Text segment:

Title: Orthotopic liver transplantation for hereditary fibrinogen amyloidosis (1)
Authors: Zeldenrust, S.; Gertz, M.; Uemichi, T.; Björnsson, J.; Wiesner, R.; Schwab, T.; Benson, M. (Mayo Graduate School of Medicine, Rochester, MN; Indiana University School of Medicine, Indianapolis, IN)
Journal: Transplantation (2003)
Systemic amyloidosis results from the deposition of insoluble protein fibrils in various organs and tissues. To date, several different proteins have been associated with amyloid fibril formation, including immunoglobulin light chain, serum amyloid A protein, and transthyretin. Recent reports have shown that variant fibrinogen chains can form amyloid in certain kindreds. Hepatic transplantation has previously been reported in the treatment of hereditary amyloidosis associated with variant transthyretin proteins, which are mainly synthesized in the liver. This article reports the first use and long-term follow-up of combined hepatic and renal transplantation in the successful treatment of two patients with hereditary fibrinogen amyloidosis. Both patients experienced sustained improvement in renal function and nutritional status at 6 1/2 years and 28 months of follow-up, respectively. Orthotopic liver transplantation is effective and potentially curative treatment of hereditary fibrinogen amyloidosis.
I want to explain the first word in the title of this article so you don't have to look it up. "Orthotopic" simply means something is occurring in the normal place in the body. In the case of organ transplants, a liver transplant is typically orthotopic because the old liver is removed and the new one is put in its place. Kidney transplants are typically not orthotopic because the old kidneys are left in place and the new kidney is placed below them.
The article begins with a brief overview of systemic amyloidosis and some of the hereditary types that were known at the time. Then while discussing fibrinogen amyloidosis the article has this sentence: "Synthesis of fibrinogen is exclusively hepatic, making liver transplant theoretically curative in hereditary fibrinogen amyloidosis." So the authors are suggesting that since the liver is the sole source of fibrinogen, a liver transplant could be considered a cure. That will be a recurring topic of discussion as we review articles published after this one.

Collected data entries
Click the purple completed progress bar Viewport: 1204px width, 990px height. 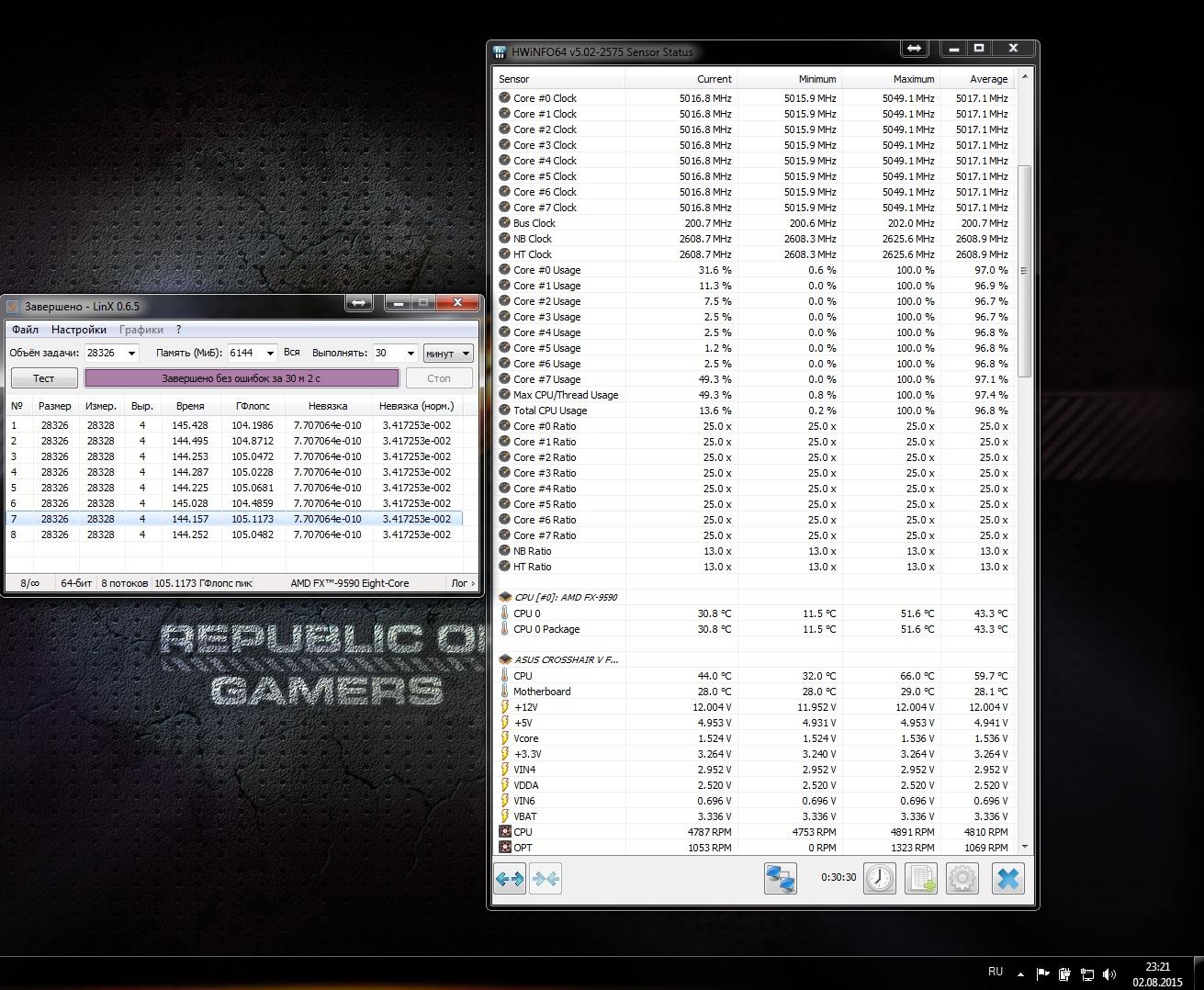(x=242, y=378)
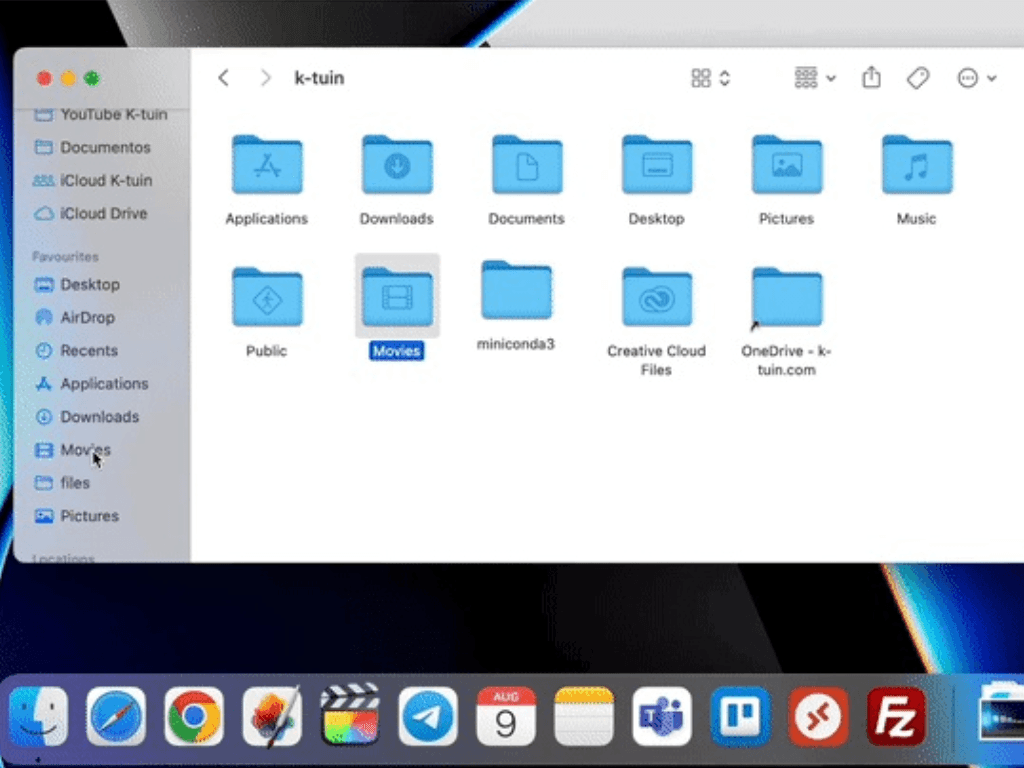The image size is (1024, 768).
Task: Open the Tags icon in the toolbar
Action: (918, 77)
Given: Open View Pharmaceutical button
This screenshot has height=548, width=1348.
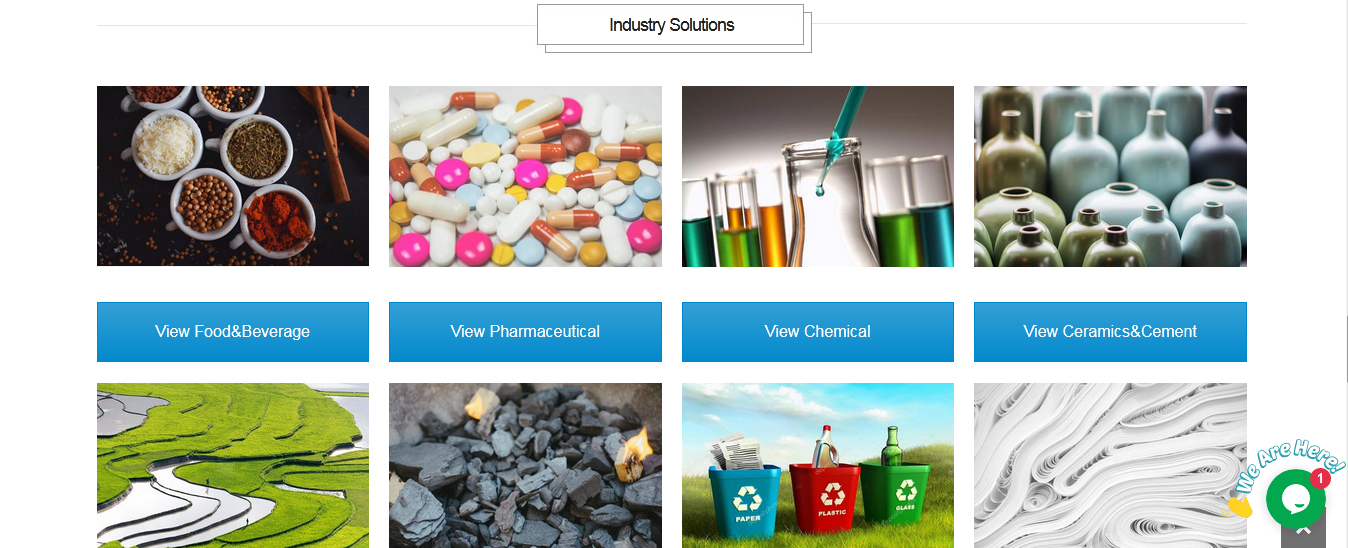Looking at the screenshot, I should 525,332.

Task: Return the stretch of the liver transplant text from "Title: Orthotopic liver" through "Medicine, Indianapolis, IN)", copied word for word. The data has no connection to the text about liver transplantation for fibrinogen amyloidosis.

Result of this exercise:
Title: Orthotopic liver transplantation for hereditary fibrinogen amyloidosis (1)
Authors: Zeldenrust, S.; Gertz, M.; Uemichi, T.; Björnsson, J.; Wiesner, R.; Schwab, T.; Benson, M. (Mayo Graduate School of Medicine, Rochester, MN; Indiana University School of Medicine, Indianapolis, IN)